In de loop der jaren vestigde het orkest zich in het Koninklijk Deens Theater. Tot de dirigenten behoorde Christoph Willibald Gluck, die de muziek componeerde voor speciale gelegenheden zoals de viering van de geboorte, in 1749, van de latere koning Christian VII , terwijl hij in Denemarken was. Bij een groeiend aantal opdrachten nam de omvang van het orkest toe. Toen Johann Gottlieb Naumann in de jaren 1780, zijn hervormingen doorvoerde, telde het ensemble 46 leden. Op dat moment werd het koor van de Koninklijke Deense Opera permanent toegewezen aan het Koninklijk Deens Theater. FLÆ. Kunzen introduceerde Mozart in de jaren 1790 in het repertoire van het ensemble.

Met de ambtstermijn van Johan Svendsen, beginnend in 1883, begon een uitgesproken periode van groei en ontwikkeling voor het orkest, waaronder Svendsens introductie van grote symfonische werken in een reeks concerten van het Koninklijk Deens Orkest dat geleidelijk een traditie werd in de wereld van de Deense muziek, terwijl de grote symfonieën het domein van het orkest werden.
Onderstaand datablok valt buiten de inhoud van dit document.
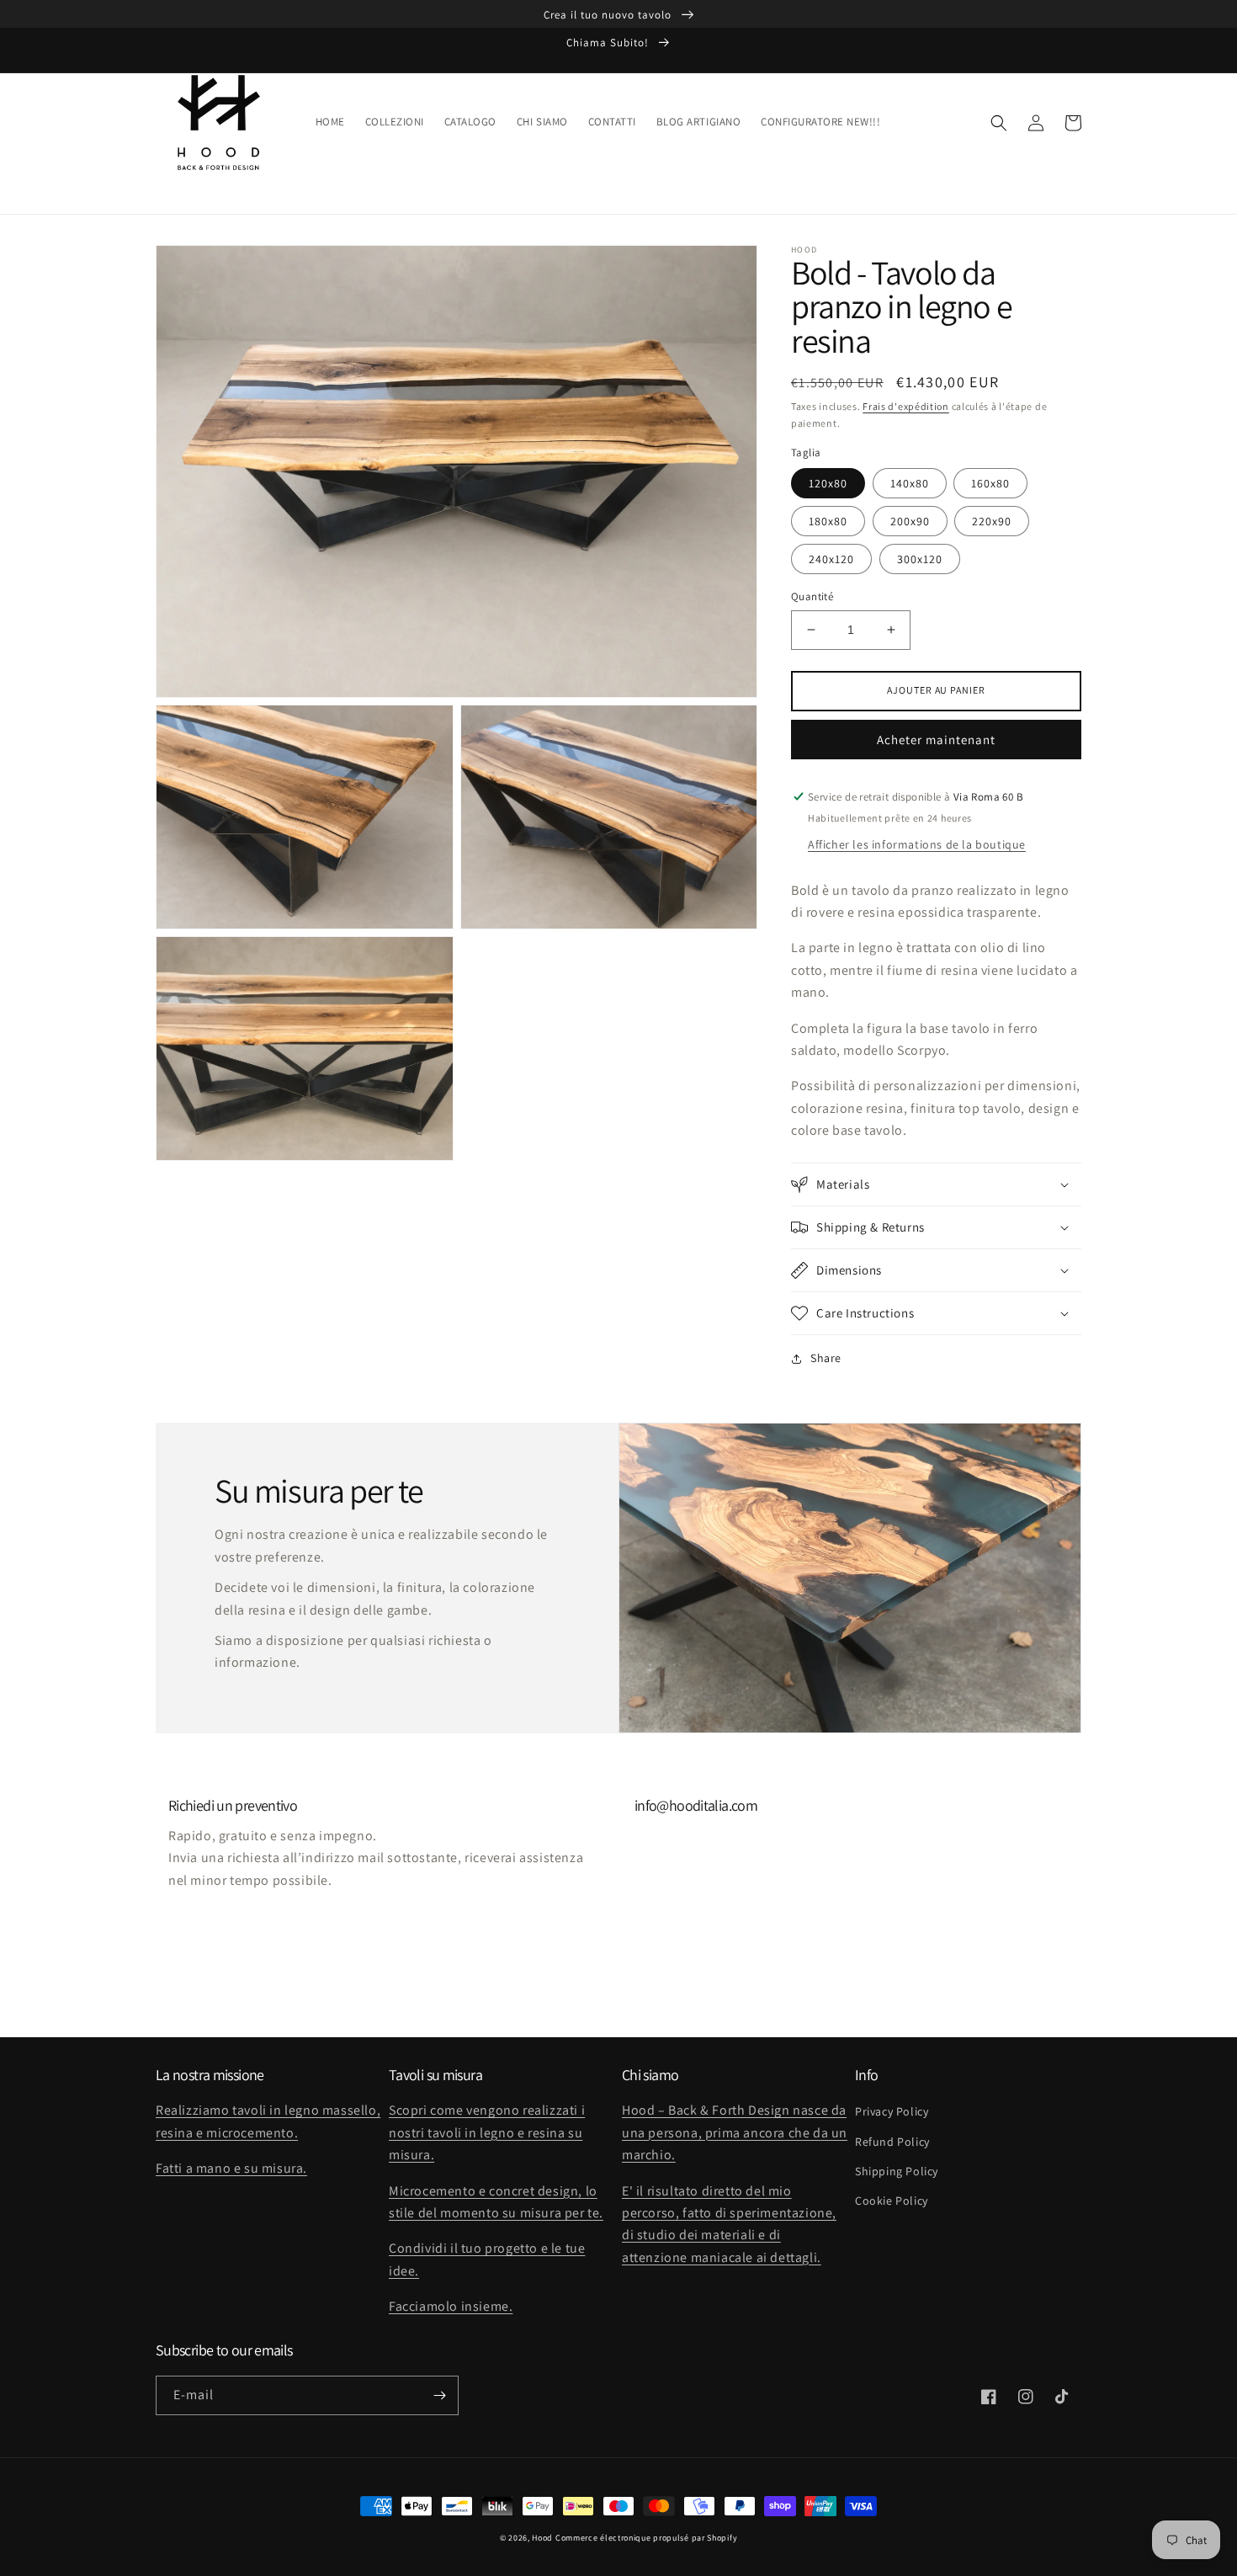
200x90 (910, 521)
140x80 (909, 483)
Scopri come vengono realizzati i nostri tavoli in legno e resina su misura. (487, 2132)
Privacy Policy (891, 2111)
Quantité (812, 596)
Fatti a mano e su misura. (231, 2168)
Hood (542, 2537)
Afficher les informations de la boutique (917, 844)
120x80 (828, 483)
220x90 (991, 521)
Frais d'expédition (906, 406)
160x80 (990, 483)
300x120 (919, 559)
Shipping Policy (896, 2171)
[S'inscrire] (439, 2395)
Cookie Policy (891, 2200)
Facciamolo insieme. (450, 2306)
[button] (998, 122)
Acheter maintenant (936, 740)
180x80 (828, 521)
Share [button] (825, 1357)
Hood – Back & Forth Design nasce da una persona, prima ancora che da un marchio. (734, 2132)
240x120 (831, 559)
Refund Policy (892, 2141)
Frederik IX, van 1947 tot 1972, koning van Denemarken, had een bijzonder nauwe band met het Koninklijk Deens Orkest en zette samen met de leden zijn interesse voor de kunst van het dirigeren voort.

Van de “dreigende storm van genialiteit” van de Eerste symfonie tot de ontwapenende vreemdheid van de Zesde, behoren Nielsens symfonieën tot de belangrijkste in hun genre. Ze zijn hier te horen in opnames die gemaakt zijn met een reeks dirigenten wiens band met Denemarken en Nielsens muziek ongeëvenaard was.

Carl Nielsen (foto) was een professionele violist en dirigent. Aan het conservatorium in Kopenhagen studeerde hij bij Valdemar Tofte (1832-1907) (foto), docent viool aan Det Kongelige Danske Musikkonservatorium, toen de belangrijkste vioolleraar van Denemarken, terwijl hij als dirigent voornamelijk autodidact was. Daarnaast studeerde hij piano aan het conservatorium. Hij was waarschijnlijk niet in staat om zijn eigen grote pianowerken te spelen, en er zijn geen bronnen die te getuigen dat hij ooit als pianist heeft opgetreden, noch privé, noch in het openbaar. In feite is er één uitzondering op deze bewering, er bestaat nl. een opname uit 1922 van Nielsen die twee korte werken uitvoert.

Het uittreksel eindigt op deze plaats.